#### [DESCRIPTION OF THE TASK]
Set down exactly, from the records below, the line with "Where should I click to: Click 增加" through the line with "Given: Open the recent apps square button", and nothing else.

#### [EXTRACTED RECORDS]
========

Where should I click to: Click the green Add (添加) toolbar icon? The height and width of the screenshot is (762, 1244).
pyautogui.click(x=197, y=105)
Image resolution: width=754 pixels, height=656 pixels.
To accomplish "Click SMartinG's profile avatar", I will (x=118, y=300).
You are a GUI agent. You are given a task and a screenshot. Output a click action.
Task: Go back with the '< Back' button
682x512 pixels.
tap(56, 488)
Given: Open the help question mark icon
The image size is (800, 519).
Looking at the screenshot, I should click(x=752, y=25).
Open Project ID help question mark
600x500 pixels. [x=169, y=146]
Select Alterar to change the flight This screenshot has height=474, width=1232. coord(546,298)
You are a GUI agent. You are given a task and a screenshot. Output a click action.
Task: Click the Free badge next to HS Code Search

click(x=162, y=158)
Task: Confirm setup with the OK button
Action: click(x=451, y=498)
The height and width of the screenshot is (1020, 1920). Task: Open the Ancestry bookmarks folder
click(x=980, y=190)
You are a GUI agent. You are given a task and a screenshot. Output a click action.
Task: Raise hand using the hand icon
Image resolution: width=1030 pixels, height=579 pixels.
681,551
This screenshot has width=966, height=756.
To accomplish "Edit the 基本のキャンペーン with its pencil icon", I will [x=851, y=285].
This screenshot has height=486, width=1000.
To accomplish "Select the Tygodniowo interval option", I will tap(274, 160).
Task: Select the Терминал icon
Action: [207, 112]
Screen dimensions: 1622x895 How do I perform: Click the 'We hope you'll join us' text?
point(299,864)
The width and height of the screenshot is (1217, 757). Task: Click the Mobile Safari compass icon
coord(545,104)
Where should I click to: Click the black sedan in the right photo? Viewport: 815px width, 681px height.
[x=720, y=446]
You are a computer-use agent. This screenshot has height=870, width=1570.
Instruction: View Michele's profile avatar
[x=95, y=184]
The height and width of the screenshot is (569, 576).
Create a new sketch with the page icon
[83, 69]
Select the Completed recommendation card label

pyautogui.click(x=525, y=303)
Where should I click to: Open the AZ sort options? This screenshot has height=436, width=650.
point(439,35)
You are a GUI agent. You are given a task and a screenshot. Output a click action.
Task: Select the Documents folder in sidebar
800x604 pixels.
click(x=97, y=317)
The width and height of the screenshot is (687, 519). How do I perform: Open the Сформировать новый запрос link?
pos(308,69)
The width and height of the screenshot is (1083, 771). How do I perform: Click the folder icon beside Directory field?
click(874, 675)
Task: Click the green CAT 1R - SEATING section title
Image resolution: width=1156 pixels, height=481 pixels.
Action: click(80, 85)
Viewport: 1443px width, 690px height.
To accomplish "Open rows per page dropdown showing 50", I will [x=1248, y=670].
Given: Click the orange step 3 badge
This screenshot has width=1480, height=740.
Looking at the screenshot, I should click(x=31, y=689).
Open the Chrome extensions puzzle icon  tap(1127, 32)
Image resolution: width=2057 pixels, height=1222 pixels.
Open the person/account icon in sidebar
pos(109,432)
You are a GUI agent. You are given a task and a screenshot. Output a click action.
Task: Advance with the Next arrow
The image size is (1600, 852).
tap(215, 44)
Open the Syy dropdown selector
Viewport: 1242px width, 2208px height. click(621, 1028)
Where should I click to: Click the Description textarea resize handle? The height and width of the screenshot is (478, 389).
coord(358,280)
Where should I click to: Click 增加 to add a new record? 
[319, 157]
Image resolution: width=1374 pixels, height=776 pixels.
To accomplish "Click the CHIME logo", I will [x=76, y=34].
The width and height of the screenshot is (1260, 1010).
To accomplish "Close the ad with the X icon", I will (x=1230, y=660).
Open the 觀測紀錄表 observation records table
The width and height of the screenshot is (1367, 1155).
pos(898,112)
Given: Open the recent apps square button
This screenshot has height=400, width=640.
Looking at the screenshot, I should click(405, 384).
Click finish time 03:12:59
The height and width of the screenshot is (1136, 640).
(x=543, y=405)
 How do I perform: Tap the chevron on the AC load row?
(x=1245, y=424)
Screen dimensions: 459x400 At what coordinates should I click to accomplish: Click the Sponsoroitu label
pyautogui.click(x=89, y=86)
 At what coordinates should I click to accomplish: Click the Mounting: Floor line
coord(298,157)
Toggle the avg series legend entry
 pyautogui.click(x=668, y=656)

========

#### [RESPONSE TO THE TASK]
Where should I click to: Click 增加 to add a new record? 
[319, 157]
Image resolution: width=1374 pixels, height=776 pixels.
To accomplish "Click the CHIME logo", I will [x=76, y=34].
The width and height of the screenshot is (1260, 1010).
To accomplish "Close the ad with the X icon", I will (x=1230, y=660).
Open the 觀測紀錄表 observation records table
The width and height of the screenshot is (1367, 1155).
pos(898,112)
Given: Open the recent apps square button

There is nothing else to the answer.